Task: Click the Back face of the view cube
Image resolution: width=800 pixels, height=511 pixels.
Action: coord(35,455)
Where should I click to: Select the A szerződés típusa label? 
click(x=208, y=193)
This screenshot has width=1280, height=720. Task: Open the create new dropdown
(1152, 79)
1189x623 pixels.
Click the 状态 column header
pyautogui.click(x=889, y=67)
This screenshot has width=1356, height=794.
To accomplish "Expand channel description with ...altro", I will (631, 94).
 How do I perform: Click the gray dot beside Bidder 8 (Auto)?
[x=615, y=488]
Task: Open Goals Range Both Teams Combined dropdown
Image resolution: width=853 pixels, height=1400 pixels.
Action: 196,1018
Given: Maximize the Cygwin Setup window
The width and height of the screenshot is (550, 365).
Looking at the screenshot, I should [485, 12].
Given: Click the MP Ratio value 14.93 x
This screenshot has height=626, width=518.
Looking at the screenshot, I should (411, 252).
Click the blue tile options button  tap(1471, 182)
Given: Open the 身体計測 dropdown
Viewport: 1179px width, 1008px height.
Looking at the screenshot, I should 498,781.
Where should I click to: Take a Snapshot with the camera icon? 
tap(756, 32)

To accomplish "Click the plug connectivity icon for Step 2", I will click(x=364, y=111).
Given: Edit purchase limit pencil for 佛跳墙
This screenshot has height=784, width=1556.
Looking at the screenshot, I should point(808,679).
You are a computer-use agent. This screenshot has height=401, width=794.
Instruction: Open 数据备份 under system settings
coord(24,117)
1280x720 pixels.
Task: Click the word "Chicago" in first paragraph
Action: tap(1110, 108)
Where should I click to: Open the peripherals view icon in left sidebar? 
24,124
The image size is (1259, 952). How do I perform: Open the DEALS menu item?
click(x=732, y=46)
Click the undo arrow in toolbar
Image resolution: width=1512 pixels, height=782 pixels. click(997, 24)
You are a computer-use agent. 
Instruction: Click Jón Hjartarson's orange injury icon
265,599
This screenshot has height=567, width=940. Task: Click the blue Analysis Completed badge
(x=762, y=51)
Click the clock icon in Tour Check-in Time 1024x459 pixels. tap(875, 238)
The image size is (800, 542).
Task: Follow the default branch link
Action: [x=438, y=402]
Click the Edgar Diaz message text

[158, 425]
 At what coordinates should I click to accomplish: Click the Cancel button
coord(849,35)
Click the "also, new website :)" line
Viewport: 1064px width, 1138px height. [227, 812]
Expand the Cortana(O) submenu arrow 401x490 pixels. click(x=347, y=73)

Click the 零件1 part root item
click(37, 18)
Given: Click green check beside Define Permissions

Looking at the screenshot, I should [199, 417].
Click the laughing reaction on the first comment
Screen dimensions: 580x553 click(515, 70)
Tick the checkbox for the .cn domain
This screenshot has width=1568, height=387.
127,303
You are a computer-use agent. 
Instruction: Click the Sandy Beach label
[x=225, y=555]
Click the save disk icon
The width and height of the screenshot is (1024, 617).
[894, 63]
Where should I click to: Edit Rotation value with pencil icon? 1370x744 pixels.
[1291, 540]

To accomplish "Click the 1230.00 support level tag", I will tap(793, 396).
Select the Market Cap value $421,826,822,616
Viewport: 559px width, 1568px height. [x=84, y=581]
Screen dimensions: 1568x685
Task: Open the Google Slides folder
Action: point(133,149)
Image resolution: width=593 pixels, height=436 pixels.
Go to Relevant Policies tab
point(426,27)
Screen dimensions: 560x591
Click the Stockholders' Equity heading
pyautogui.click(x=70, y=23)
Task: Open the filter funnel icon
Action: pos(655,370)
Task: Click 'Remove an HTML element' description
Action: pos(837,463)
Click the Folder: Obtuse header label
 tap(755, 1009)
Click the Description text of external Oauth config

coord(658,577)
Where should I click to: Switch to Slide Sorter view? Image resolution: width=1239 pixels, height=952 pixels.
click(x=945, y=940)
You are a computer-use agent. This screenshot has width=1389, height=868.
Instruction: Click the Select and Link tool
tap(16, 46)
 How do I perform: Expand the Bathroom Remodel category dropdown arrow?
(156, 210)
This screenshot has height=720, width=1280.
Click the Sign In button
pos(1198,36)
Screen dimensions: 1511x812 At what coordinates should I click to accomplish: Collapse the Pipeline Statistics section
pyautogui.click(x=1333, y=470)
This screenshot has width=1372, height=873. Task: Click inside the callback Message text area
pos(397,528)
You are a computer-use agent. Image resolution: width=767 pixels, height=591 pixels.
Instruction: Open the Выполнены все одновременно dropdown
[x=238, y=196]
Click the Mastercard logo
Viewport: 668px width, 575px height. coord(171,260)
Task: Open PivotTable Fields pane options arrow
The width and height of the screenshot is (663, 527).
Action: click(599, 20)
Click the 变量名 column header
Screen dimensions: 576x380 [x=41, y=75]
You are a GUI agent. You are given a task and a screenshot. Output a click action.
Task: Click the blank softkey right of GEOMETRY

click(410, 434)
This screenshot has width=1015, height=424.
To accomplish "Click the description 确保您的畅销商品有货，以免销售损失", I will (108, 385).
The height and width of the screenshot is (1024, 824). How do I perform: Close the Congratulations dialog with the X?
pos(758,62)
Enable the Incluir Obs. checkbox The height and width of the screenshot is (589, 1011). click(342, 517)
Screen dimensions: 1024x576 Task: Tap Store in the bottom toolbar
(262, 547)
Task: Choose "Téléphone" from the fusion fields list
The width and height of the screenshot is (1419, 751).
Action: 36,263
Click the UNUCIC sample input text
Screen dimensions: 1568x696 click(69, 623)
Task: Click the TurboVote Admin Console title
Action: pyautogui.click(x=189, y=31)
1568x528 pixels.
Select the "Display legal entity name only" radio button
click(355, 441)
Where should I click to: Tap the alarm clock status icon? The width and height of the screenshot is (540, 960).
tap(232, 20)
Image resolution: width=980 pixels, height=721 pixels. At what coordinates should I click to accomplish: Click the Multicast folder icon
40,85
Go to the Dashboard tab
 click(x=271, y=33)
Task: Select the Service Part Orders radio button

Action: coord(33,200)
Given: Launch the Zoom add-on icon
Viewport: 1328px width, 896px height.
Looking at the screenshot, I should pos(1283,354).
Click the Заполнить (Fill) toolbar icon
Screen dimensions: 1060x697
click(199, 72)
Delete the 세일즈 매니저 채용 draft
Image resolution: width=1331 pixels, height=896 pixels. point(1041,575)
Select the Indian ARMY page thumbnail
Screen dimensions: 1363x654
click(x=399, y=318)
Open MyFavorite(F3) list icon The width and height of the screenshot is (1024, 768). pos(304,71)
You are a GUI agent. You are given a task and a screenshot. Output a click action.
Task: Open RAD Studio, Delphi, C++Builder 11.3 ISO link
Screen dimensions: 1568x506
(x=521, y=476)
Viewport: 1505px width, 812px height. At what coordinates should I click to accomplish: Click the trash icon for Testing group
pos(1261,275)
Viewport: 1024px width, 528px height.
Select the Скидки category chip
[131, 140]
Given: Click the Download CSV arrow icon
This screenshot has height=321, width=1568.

|---|

Required work >>
Copy out precisely those lines which run from the one containing "1568x528 pixels." to the end of the material.

Exercise solution >>
1568x528 pixels.
Select the "Display legal entity name only" radio button
click(355, 441)
Where should I click to: Tap the alarm clock status icon? The width and height of the screenshot is (540, 960).
tap(232, 20)
Image resolution: width=980 pixels, height=721 pixels. At what coordinates should I click to accomplish: Click the Multicast folder icon
40,85
Go to the Dashboard tab
 click(x=271, y=33)
Task: Select the Service Part Orders radio button

Action: coord(33,200)
Given: Launch the Zoom add-on icon
Viewport: 1328px width, 896px height.
Looking at the screenshot, I should pos(1283,354).
Click the Заполнить (Fill) toolbar icon
Screen dimensions: 1060x697
click(199, 72)
Delete the 세일즈 매니저 채용 draft
Image resolution: width=1331 pixels, height=896 pixels. point(1041,575)
Select the Indian ARMY page thumbnail
Screen dimensions: 1363x654
click(x=399, y=318)
Open MyFavorite(F3) list icon The width and height of the screenshot is (1024, 768). pos(304,71)
You are a GUI agent. You are given a task and a screenshot. Output a click action.
Task: Open RAD Studio, Delphi, C++Builder 11.3 ISO link
Screen dimensions: 1568x506
(x=521, y=476)
Viewport: 1505px width, 812px height. At what coordinates should I click to accomplish: Click the trash icon for Testing group
pos(1261,275)
Viewport: 1024px width, 528px height.
Select the Скидки category chip
[131, 140]
Given: Click the Download CSV arrow icon
This screenshot has height=321, width=1568.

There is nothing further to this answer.